02 The author milled PREMIOtemp material for the temporary restoration using a Motion Mill Amann Girrbach machine (Fig. 2).  

 

Fig. 3 Long-term Hiossen implant provisional

 

 

 

03 The restoration is shown here on the model, created with PMMA, with implants in place (Fig. 3). 

 

Fig. 4 Cut the sprue and put on the model

 

 

 

04 The sprue was cut and placed on the model to ensure fit (Fig. 4). We don’t have to apply a gum tissue layer at this point if the dentist does not require it. The cost is less that way, but some dentists do prescribe this aspect of the restoration.

 

Fig. 5 Gradia ceramic composite application

 

 

 

05 The author next applied ceramic composite, GC AmericaGradia #24 first (Fig. 5), and then overlaid it with Gradia #23. The application was intended to imitate natural gum tissue for the patient in the mouth. The author next contoured and shaped the gum area. 

 

Fig. 6 OPTIGLAZE application

 

 

 

06 He then applied OPTIGLAZE from GC America in four colors with maximum color to create natural appearance in the gums (Fig. 6).

 

Fig. 7 Opal effect application

 

 

 

07 He next applied Opal Effect to the incisal 1/3 for a more natural-looking restoration, as shown in this image (Fig. 7), after which he overlaid the restorations with blue and ivory white stain (Fig. 8, below).

Fig. 8 Overlay with blue, ivory and white stain

 

Fig. 9 Occlusion stain

08 He then applied occlusion stain (Fig. 9) and created a white horizontal line. In between the teeth, he applied a warm orange stain effect.

Fig. 10 Create white horizontal line and interproximal color

 

 

 

With an A1 base application, he was able to maximize the natural-looking effect all dental technicians hope to achieve in their restorations (Fig. 10). 

 

Fig. 11 Light-curing stage

 

 

 

09 Next, we see the results of the light-curing stage (Fig. 11). We can note the difference between the three colors and the maximizing and mimicking of the natural tooth colors with white, blue, ochre and ivory stains, which appear to be different in each application.

 

Fig. 12 Verification jig, seven implants

 

 

 

10 The provisional was placed on the model over the seven implants for placement to be verified with the verification jig (Fig. 12). Underneath the implants is a titanium base, which required correct torqueing to be fit on the model in the most precise manner.

 

Fig. 13 Occlusion view, left

11 Finally, the author took an occlusion view shot, left-side view (Fig. 13) and a right-side view before photographing the final restoration, wax try-in and copy scan seen here from top to bottom (Fig. 14, below). The case was sent to the dentist for placement.

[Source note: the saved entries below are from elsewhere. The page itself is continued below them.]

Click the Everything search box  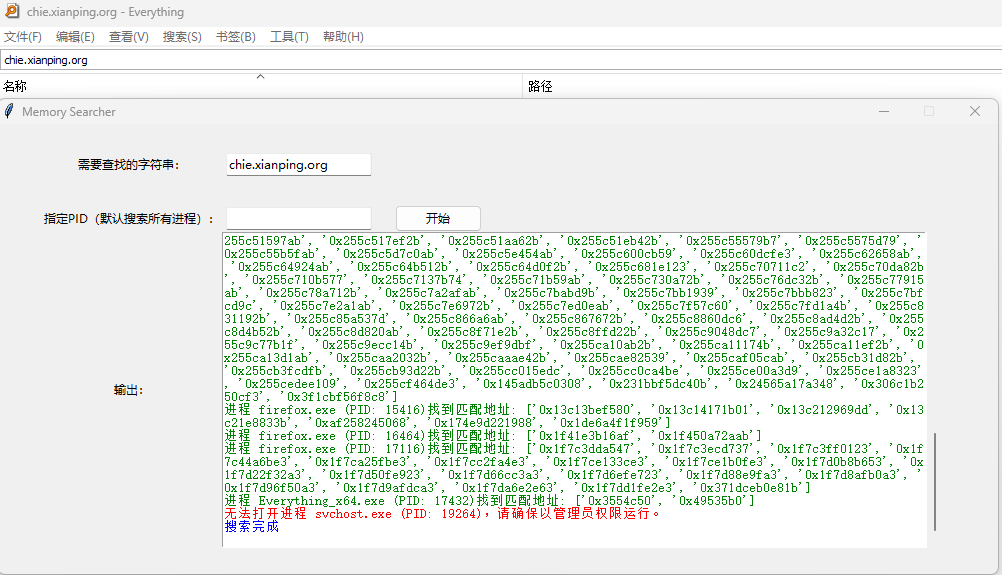coord(500,60)
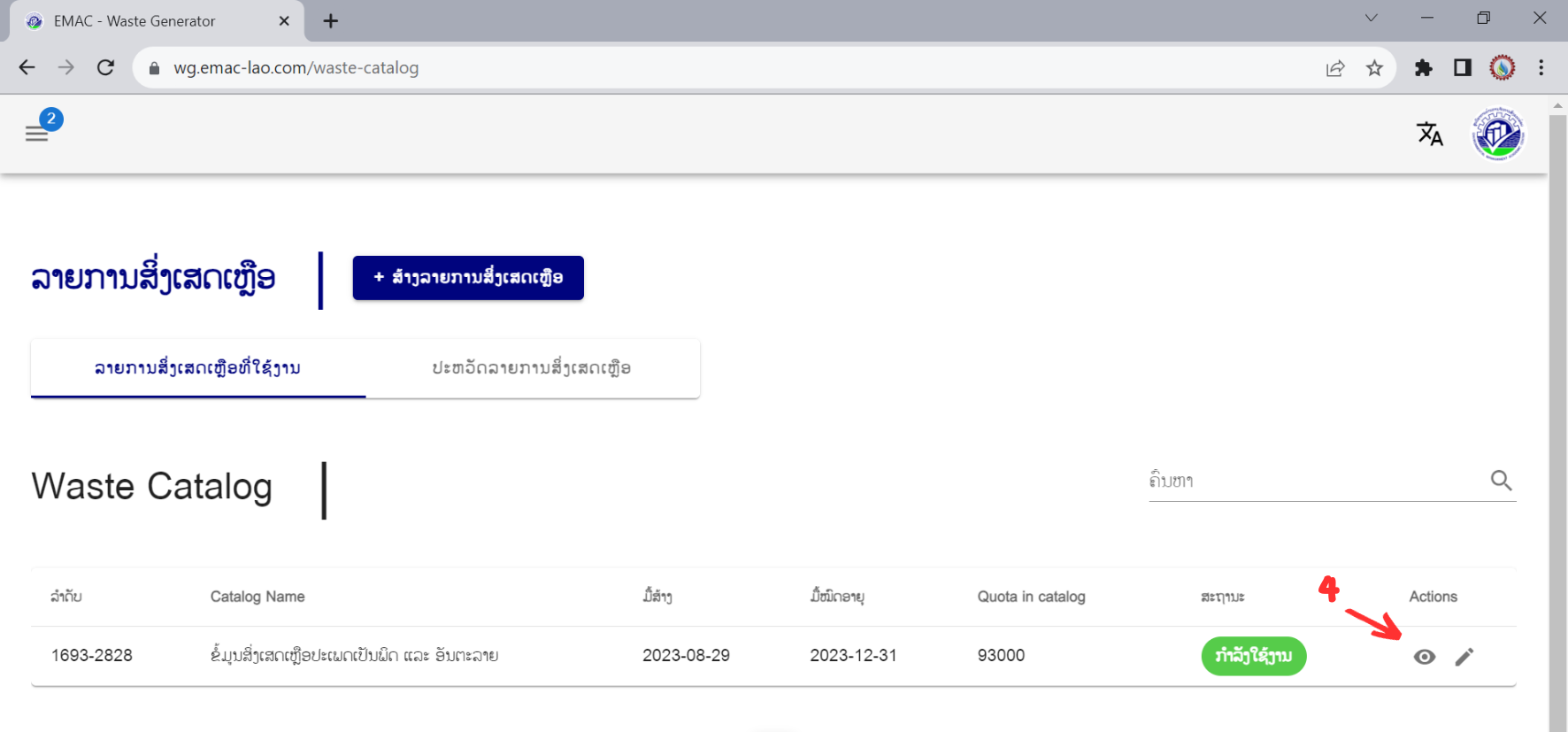Click the language translate icon
The width and height of the screenshot is (1568, 732).
click(x=1429, y=134)
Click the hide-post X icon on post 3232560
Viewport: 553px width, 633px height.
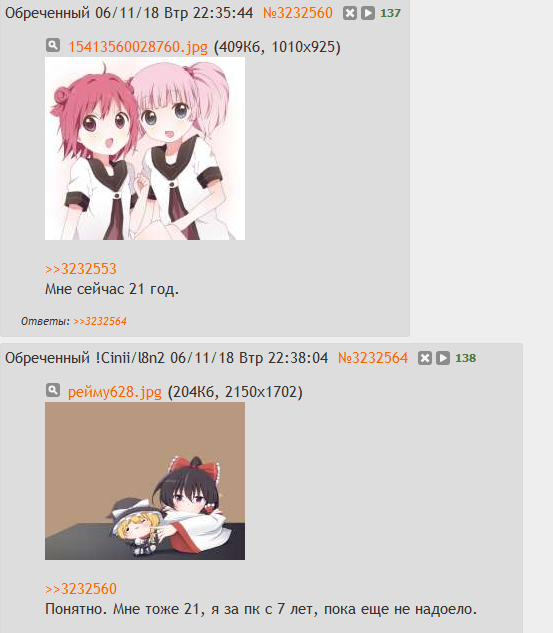point(350,13)
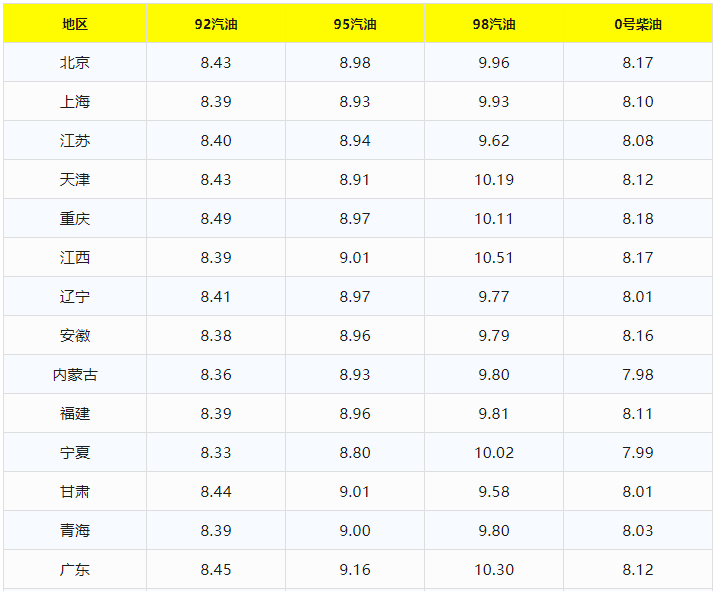
Task: Click 安徽's 95汽油 price 8.96
Action: point(355,336)
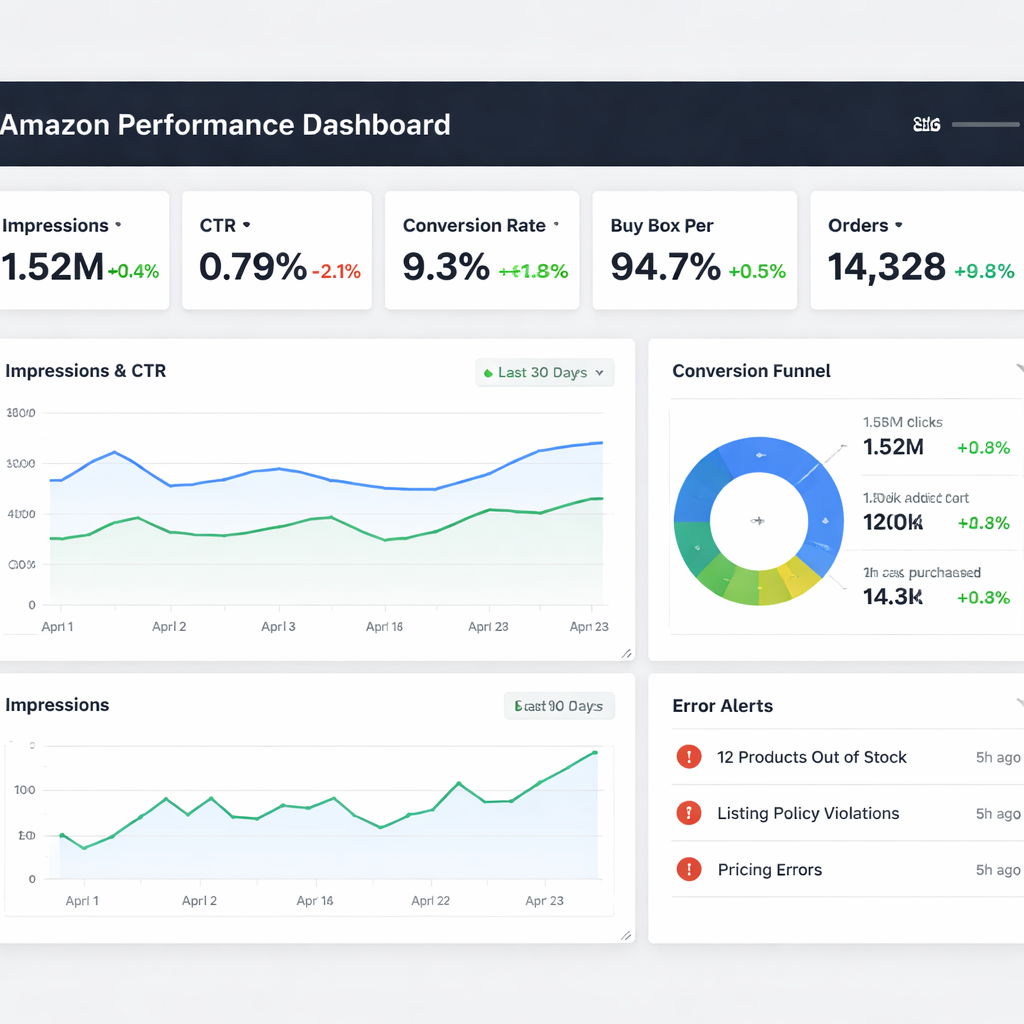This screenshot has width=1024, height=1024.
Task: Click the Conversion Funnel panel title
Action: point(751,370)
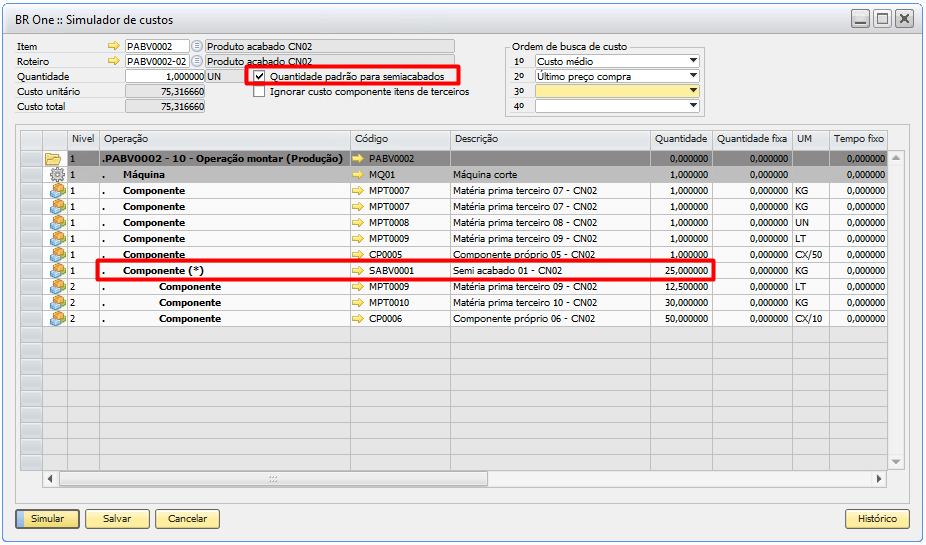Click the Quantidade input field
Image resolution: width=926 pixels, height=545 pixels.
pos(165,76)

Fig. 14 Final restoration, wax try-in and copy scan

Conclusion  

It is simply amazing the changes and developments there have been in the dental lab industry even recently! We used to work mostly with acrylics but now have developed an even more sophisticated design, especially with CAD/CAM digital design technology from our own hands. 

Even more options than ever are available. The good news for technicians is that machines can’t do everything! We still need our hands for our final artistic and natural touches to maximize our final product, which also increases our profit and value!